Immersion has irrefuted widespread acceptance and respect touted by pretty much everyone as the best way to learn.

I think that needs to be challenged. One of my wise profs once said something like:

You don’t /need/ school. Everything you learn in school can be self-taught and learnt informally the hard way from books and experience. What formal instruction does is accelerates the learning. I am here to organise the information for maximum absorption over time. What you learn here in 4 years would take you a decade to learn in an ad hoc disorganised way…

^ (Paraphrasing from memory). Seems spot-on to me. IMO, immersion is comparable to learning the slow way, by experience. The first language someone learns must be immersion, of course. There is no choice but to learn that the hard way through experience. But then the first language can be used to learn the next.
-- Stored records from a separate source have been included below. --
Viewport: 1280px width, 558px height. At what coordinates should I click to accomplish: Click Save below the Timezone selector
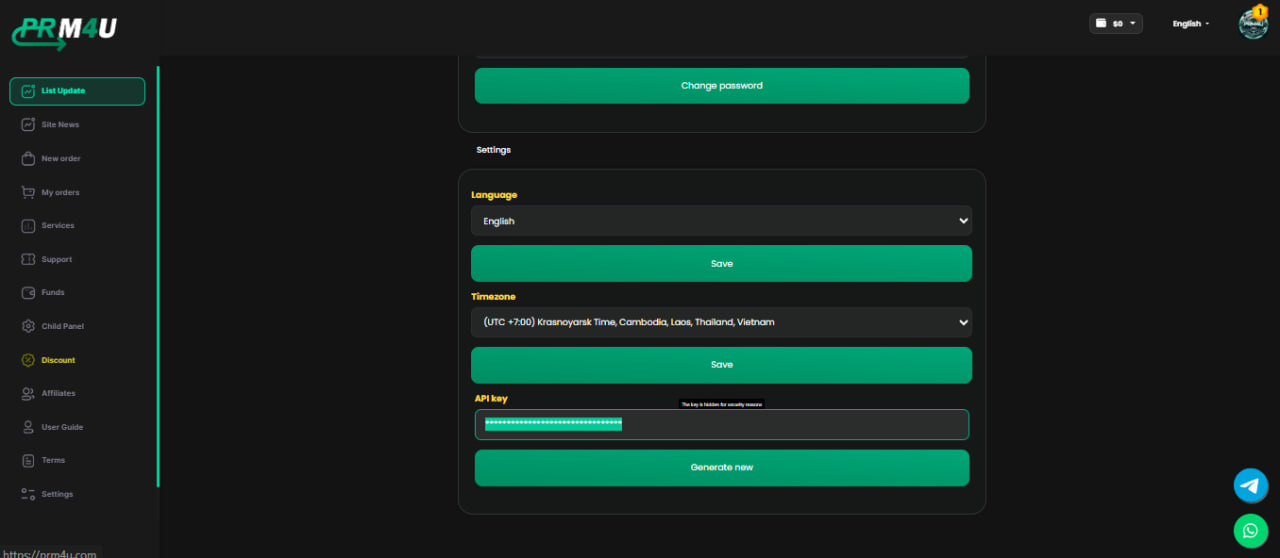point(721,365)
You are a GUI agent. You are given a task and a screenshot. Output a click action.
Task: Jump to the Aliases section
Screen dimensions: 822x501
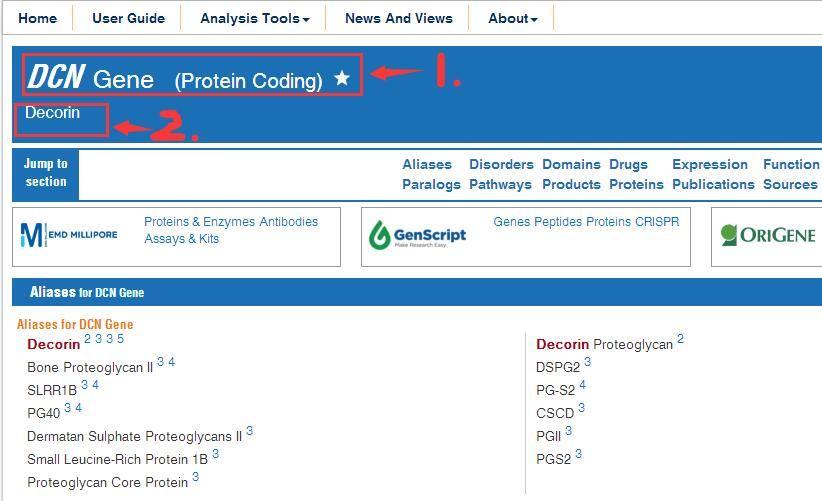point(427,164)
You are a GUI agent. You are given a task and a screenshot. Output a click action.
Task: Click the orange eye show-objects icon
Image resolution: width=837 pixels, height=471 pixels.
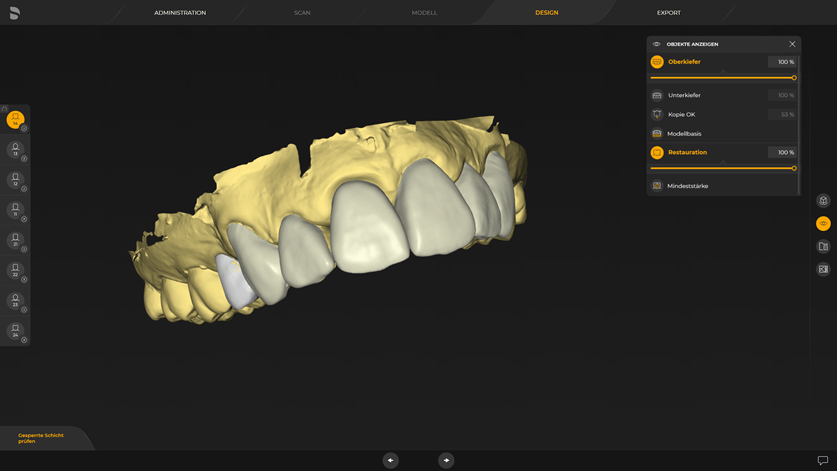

I was listening to a Brit (possibly Thomas Michael) teaching French on an audio tape. He said (in English) consonants at the end of words are not pronounced, but exceptionally if the consonant is in the word CAREFUL then it is pronounced (the “CaReFuL consonants”). He quickly conveyed a lot of information in a short time because he was able to give an English memory aid. At another moment he said something like: all words ending in TION, TY, ABLE? (I don’t recall all the suffixes) are all French words. Just like that in 1 single sweeping English sentence, I learned thousands of French words. He just needed a minute to give some examples of the French pronounciation (liberty→liber-TAY, revolution→ray-voh-loo-see-own).

In an immersion class that would have been impossible. It would have taken an absurd amount of time playing sherades one word at a time in an immersion class to accomplish the same learning task.

Yes, there are good reasons for immersion. E.g. a gov-administered public French class in a French-speaking region has students with all different mother tongues coming together to learn French in the same classroom. Such classes have no choice but to use immersion style.

But I conjecture that if you have 25 English speakers who want to learn French together, then that group is best served by a teacher who is good (better than fluent) in both languages. Those English speakers have the same uniform advantages and disadvantages that the instruction can account for. E.g. they would all benefit from the vocabulary tip (words ending in TION). They would likely all equally have the same struggle with pronouncing the R’s, and gender of objects. So the instruction can be tailored exploit the language simularities and differences.

I have never met anyone who agrees with me on this. But I think it should be studied (hence the post to !thought_forge@mander.xyz). It would be easy to take two groups of English speakers who don’t know a word of French and teach one group immersion style and the other group without the immersion limitation. Have a race measuring how many hours of instruction and study to reach the same passing level of fluency.